A potencial aproximação entre as duas companhias tem como objetivo principal expandir as opções de lançamento para a infraestrutura da AST SpaceMobile. A construção de uma constelação de satélites exige cadência e previsibilidade, fatores que frequentemente levam as operadoras a buscar múltiplos parceiros de transporte espacial para evitar gargalos operacionais.

A busca por redundância no acesso à órbita

A estratégia de diversificar provedores de lançamento é um movimento estrutural comum entre empresas que dependem da implantação de grandes constelações. Ao considerar o Vulcan, a AST SpaceMobile busca garantir que seu cronograma de implantação não fique refém da disponibilidade de um único veículo ou empresa no mercado.

O Vulcan representa a nova geração de foguetes de carga pesada da ULA, projetado para substituir os veículos legados da companhia e competir no mercado comercial e governamental. Para operadoras de satélites, a entrada e estabilização de novos veículos de carga pesada no mercado oferecem uma alternativa crítica para o escoamento de hardware espacial, especialmente em um cenário onde a demanda por lançamentos cresce rapidamente.

A infraestrutura para conectividade direta

O modelo de negócios da AST SpaceMobile baseia-se na tecnologia "direct-to-device", que visa conectar smartphones comuns diretamente a satélites, eliminando a necessidade de torres de celular terrestres em áreas remotas.

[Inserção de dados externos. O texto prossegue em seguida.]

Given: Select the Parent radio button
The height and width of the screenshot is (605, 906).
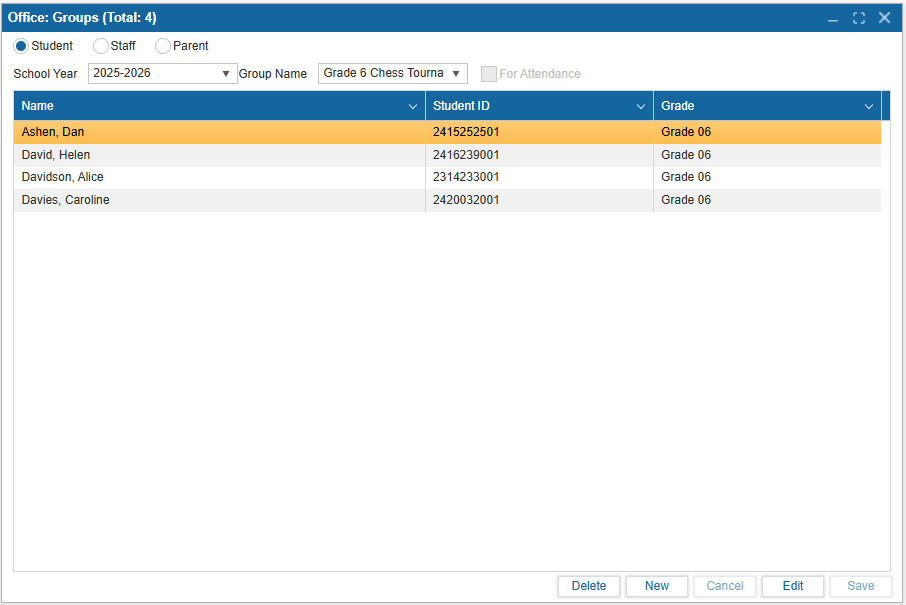Looking at the screenshot, I should tap(163, 46).
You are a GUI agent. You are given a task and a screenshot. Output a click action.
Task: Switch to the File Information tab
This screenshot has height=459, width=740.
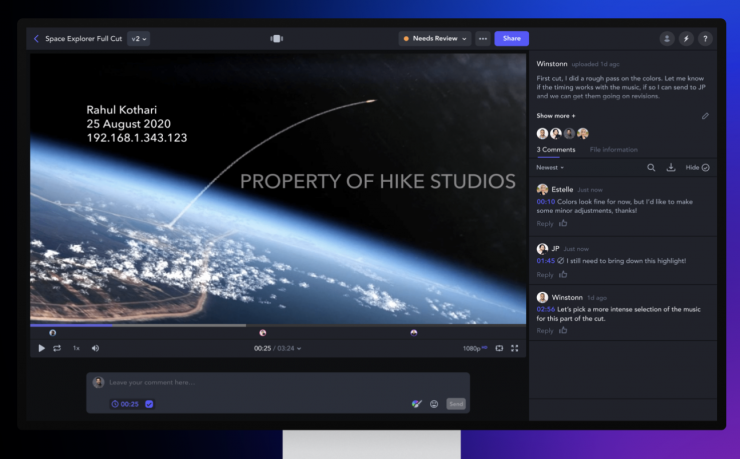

A viabilidade dessa rede depende da colocação de satélites de grande porte e alta complexidade em órbita baixa da Terra.

Garantir espaço em manifestos de lançamento de foguetes com alta capacidade de carga é, portanto, um passo fundamental para a execução técnica e comercial desse tipo de projeto. A negociação com provedores estabelecidos como a ULA reflete a necessidade de alinhar a produção de satélites com a infraestrutura de transporte disponível.

O desenvolvimento das constelações de conectividade direta continua a expor a interdependência entre as operadoras de satélites e a indústria de foguetes. A capacidade de assegurar contratos de lançamento diversificados permanece como um dos principais indicadores da viabilidade operacional de longo prazo no setor espacial.